Set out everything from the first line of the records down to and including the line containing "Click the OS2" as a numbered list, leaving out any blank lines.

### Data provided
========================================================================

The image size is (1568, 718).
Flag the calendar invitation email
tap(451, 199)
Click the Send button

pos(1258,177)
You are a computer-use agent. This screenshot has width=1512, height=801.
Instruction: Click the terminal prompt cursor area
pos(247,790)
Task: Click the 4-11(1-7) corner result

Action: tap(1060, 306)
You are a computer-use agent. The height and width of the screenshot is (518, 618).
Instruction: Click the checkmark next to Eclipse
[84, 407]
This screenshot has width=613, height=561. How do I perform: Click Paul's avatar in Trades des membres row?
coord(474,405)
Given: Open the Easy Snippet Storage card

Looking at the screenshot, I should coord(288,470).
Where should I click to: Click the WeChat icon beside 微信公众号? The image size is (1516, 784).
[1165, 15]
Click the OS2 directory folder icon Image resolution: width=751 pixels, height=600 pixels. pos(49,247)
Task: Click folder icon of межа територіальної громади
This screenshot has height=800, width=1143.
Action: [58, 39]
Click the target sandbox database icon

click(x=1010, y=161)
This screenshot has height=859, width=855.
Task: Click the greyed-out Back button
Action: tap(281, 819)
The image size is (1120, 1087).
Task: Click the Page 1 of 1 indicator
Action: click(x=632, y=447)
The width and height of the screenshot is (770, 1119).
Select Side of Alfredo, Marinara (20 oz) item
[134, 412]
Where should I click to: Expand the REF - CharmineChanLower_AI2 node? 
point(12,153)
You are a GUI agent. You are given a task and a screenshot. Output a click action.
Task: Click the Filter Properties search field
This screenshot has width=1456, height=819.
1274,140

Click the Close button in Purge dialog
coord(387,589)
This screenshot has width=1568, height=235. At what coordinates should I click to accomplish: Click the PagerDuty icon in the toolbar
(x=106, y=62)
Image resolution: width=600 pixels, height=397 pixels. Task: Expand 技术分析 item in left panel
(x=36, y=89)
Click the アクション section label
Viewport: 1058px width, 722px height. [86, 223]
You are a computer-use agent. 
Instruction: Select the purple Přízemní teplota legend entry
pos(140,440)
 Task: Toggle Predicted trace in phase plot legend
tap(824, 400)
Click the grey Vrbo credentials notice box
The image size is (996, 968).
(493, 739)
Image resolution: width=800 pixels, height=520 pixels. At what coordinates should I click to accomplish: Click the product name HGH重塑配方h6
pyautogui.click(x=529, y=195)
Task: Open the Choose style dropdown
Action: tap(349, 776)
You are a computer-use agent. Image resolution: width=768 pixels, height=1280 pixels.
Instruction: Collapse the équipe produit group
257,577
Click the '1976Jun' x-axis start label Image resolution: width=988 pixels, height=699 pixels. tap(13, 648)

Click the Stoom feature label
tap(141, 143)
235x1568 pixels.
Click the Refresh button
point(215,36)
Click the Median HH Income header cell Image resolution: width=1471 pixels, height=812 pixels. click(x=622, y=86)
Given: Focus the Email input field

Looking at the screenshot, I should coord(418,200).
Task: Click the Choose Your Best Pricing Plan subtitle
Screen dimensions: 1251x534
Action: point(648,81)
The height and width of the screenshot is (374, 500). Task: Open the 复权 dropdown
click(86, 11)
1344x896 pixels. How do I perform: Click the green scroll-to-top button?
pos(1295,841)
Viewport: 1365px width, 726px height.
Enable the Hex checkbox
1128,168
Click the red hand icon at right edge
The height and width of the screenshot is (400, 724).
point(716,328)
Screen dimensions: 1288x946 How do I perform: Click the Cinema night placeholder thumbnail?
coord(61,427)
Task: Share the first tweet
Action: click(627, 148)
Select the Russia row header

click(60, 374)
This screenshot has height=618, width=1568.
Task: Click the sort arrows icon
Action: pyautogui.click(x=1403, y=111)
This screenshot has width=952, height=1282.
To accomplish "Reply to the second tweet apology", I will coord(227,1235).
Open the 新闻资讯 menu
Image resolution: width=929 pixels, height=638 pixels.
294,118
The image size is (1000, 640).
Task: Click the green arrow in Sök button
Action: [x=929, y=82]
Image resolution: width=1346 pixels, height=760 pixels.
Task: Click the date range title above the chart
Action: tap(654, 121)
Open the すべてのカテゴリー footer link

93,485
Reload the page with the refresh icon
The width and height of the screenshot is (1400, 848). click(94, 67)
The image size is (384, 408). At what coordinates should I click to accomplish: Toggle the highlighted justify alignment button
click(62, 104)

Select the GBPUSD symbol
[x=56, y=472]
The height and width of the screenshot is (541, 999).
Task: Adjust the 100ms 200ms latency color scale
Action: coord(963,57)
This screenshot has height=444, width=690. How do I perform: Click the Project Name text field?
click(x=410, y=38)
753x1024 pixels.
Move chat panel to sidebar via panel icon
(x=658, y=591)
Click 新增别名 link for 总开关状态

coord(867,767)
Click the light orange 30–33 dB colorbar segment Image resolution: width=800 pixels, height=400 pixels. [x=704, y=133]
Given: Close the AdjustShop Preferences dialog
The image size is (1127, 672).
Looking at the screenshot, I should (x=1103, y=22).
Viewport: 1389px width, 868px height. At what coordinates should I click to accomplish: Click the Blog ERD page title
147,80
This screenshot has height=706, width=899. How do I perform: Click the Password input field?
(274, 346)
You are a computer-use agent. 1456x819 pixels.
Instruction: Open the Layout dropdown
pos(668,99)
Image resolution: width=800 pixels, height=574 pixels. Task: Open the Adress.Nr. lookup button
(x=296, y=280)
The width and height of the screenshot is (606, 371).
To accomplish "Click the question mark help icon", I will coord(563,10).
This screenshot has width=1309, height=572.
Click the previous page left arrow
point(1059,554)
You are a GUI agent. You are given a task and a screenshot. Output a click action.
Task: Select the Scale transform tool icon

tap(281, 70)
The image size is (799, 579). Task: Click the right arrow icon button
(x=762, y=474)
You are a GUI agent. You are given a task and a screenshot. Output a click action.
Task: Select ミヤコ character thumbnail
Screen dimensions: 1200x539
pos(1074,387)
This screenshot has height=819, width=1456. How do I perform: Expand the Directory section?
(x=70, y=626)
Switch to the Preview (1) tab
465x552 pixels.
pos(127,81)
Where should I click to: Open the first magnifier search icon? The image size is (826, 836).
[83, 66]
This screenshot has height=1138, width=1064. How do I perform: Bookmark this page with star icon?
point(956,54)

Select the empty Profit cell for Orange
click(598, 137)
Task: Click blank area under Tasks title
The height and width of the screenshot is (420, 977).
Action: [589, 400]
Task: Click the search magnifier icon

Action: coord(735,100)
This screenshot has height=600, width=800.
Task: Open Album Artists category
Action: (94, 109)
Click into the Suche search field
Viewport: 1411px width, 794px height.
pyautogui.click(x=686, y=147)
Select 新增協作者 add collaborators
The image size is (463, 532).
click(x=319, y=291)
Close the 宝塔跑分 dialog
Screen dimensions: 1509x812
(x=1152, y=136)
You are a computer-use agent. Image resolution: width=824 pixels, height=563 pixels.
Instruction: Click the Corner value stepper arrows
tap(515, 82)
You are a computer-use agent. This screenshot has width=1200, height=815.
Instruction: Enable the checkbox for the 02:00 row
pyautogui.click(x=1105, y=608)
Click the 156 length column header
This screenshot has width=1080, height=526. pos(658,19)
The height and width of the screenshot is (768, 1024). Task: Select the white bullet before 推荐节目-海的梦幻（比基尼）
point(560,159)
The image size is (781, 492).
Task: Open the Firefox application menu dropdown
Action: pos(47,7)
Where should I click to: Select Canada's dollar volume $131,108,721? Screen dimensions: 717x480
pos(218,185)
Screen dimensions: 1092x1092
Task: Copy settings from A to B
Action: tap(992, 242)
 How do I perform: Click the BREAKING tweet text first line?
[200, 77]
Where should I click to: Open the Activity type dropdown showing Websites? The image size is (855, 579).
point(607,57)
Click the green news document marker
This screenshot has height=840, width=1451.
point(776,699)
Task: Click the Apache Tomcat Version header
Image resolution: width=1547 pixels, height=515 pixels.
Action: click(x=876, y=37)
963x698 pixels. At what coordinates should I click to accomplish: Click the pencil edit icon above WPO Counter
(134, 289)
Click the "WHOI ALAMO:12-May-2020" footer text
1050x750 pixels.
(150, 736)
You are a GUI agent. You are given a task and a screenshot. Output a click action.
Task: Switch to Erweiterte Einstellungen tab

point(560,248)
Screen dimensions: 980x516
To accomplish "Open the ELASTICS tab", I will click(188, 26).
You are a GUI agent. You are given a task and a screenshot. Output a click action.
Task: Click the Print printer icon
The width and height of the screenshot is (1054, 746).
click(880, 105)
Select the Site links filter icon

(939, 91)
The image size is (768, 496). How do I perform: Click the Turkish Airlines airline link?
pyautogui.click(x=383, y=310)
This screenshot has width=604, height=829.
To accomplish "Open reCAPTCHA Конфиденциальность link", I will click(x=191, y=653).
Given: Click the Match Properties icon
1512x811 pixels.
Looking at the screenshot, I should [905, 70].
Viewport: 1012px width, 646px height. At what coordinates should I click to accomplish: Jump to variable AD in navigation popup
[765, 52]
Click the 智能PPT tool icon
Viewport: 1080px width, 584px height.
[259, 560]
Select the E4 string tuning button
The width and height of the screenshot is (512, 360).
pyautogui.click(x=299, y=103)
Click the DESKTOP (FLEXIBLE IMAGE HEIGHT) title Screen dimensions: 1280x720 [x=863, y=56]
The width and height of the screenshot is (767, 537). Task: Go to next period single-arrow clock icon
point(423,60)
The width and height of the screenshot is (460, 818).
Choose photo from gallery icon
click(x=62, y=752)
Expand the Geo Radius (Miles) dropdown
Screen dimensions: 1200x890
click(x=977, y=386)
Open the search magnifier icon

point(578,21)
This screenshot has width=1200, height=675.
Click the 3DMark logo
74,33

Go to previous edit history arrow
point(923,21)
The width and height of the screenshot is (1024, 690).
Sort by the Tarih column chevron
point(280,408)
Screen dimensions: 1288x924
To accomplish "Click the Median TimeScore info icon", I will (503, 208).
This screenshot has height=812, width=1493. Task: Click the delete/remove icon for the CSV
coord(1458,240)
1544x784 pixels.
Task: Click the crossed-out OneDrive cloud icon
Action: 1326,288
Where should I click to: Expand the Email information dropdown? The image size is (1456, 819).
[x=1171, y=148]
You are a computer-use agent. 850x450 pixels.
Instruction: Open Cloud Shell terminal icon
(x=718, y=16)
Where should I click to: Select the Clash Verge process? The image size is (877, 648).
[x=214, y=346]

========================================================================

### Correct output
1. The image size is (1568, 718).
2. Flag the calendar invitation email
3. tap(451, 199)
4. Click the Send button
5. pos(1258,177)
6. You are a computer-use agent. This screenshot has width=1512, height=801.
7. Instruction: Click the terminal prompt cursor area
8. pos(247,790)
9. Task: Click the 4-11(1-7) corner result
10. Action: tap(1060, 306)
11. You are a computer-use agent. The height and width of the screenshot is (518, 618).
12. Instruction: Click the checkmark next to Eclipse
13. [84, 407]
14. This screenshot has width=613, height=561. How do I perform: Click Paul's avatar in Trades des membres row?
15. coord(474,405)
16. Given: Open the Easy Snippet Storage card
17. Looking at the screenshot, I should coord(288,470).
18. Where should I click to: Click the WeChat icon beside 微信公众号? The image size is (1516, 784).
19. [1165, 15]
20. Click the OS2 directory folder icon Image resolution: width=751 pixels, height=600 pixels. pos(49,247)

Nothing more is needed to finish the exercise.